Me dio un golpecito en los muslos para que separara las piernas.
—Me temo que está un poco pegada —me disculpé avergonzado por los manchones de sangre del faldón de la camisa.
—Ajá —asintió él.
—Tal vez con un poco de ¡ahhhhhhhhhhhhhh!
No pude acabar la frase. Fray Melchor me había levantado la camisa de un tirón. Sin contemplaciones. Se me licuaron los ojos. Unos enormes lagrimones del tamaño de avellanas me dejaron ciego durante un rato. La camisa se empapó de sudor. El fraile ni se inmutó. Ignoró mi grito por completo. Sin decir una palabra se colocó a mi lado dándome la espalda. En principio me pareció una postura incomoda, pero entendí que lo hacía por precaución. Apoyó una mano en cada nalga y las separó con los pulgares, como si abriera una naranja por la mitad. Creo que emití un gemido en el tono de ya es suficiente, o algo así, aunque puede que no dijera nada. No me acuerdo, ese momento lo tengo bastante borroso.
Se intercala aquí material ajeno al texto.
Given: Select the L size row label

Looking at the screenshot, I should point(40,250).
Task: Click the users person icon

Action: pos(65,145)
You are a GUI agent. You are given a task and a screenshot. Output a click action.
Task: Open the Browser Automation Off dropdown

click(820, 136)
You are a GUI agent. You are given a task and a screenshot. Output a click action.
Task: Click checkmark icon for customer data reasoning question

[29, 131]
—En efecto —murmuró reflexivo—, tiene unas buenas almorranas. ¡Muy bien! —exclamó, cuando consideró que ya había visto bastante—. Está claro. Le ha sobrevenido una inflamación en la sangre.
—¿Me puede curar?
—Desde luego. Las he visto peores. Con una lavativa dulcificante, una cataplasma, una pequeña sangría y unos días de reposo quedará como nuevo.
—¿Podría evitar lo de la sangría?
—No será usted francés.
—No.
—Menos mal.
—¿Por qué?
—No son buenos pacientes, los franceses. Demasiado supersticiosos. Se ve que el contacto con los hugonotes les debilita el cerebro. Creen a pies puntillas que la primera sangría salva la vida, de modo que procuran reservarla para cuando están muy graves. A menudo, cuando al fin acceden a que se la practiques, es demasiado tarde.
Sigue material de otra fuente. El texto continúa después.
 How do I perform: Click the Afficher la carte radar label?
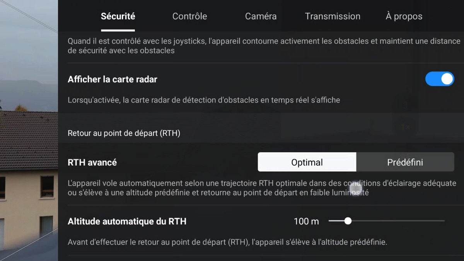coord(113,79)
—¿Y cuándo ha tratado usted a franceses?
—¡A ver…! Los turcos y los berberiscos no capturan sólo barcos españoles. En Estambul hay más franceses que en Marsella. No sé por qué, ni creo que ellos lo sepan, pero sí señor, allí había un buen montón de franceses.
Se quedó un momento con la mirada perdida, lejos, en Estambul, a orillas del Bósforo. En el fondo de sus pupilas parecieron restallar unas velas blancas.
—No me ha dicho por qué prefiere que no le sangre —dijo volviendo a la realidad.
—Porque mañana debo volver a Madrid, así que tampoco podré cumplir lo del reposo, y porque creo que ya he sangrado bastante, ¿no le parece? —dije haciendo una señal con la cabeza hacia los faldones de la camisa.
Noté que posaba un dedo en la almorrana y la presionaba ligeramente.
—No, no creo que sea suficiente, pero dejaremos la sangría para el final. Por ahora iremos preparando el enema.